Добрался до Свердловска! Случайно вечером увидел ее в парке, где с кентами пришлось бухнуть, подальше от фраеров. Она на скамье сидела с подругой. Сразу узнал я ее. Она как глянула, так язык и отнялся.
— Пришил ее? — спросил Шакал.
— Затрахали! Пропустил через шпану? — подсказывал Глыба.
— Нет. Сильничать не мог. Законнику такое не позволяется! А со шпаной я к тому времени уже не кентовался.
— Неужели так и отпустил? — удивился Король.

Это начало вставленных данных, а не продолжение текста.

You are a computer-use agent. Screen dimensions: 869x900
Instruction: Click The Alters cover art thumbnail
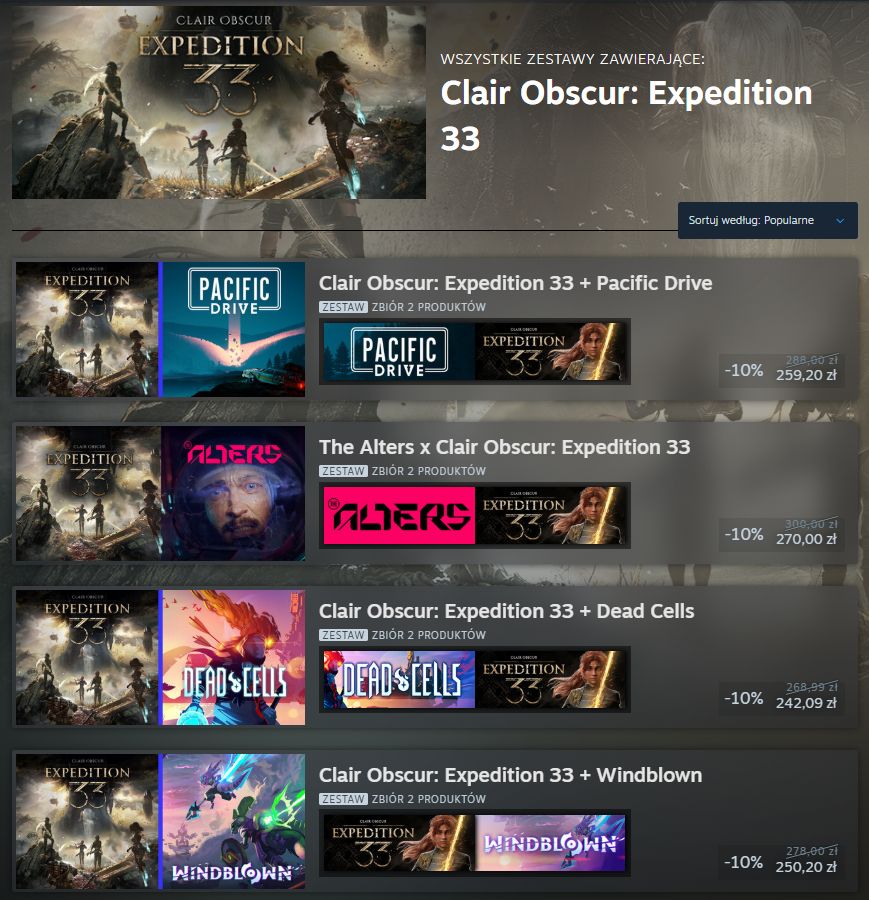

— Вот именно! Что с нее взять? Баба она, иль девка, выстудили Тиличики дурную прыть. Влипать по-новой в ходку на дальняк из-за какой-то бабенки, кому охота? Уж не обидно влипать по делу. Не из-за фифы! Да и не хочу лишний стон слышать в голосе огня. Хватило и без нее. Она и так, едва меня увидела, чуть не откинулась в парке. Добавлять не пришлось. Увезли на такси. А что, если б пришлось ей пожить в том бараке — в Тиличиках? Одной ночи хватило бы до конца жизни, чтоб до смерти отогреваться у огня! Я еще в зоне простил ее. И забыл… Сам виноват. Не надо любоваться слабыми цветами. Не мужское это дело. Не для фартовых, — умолк Налим.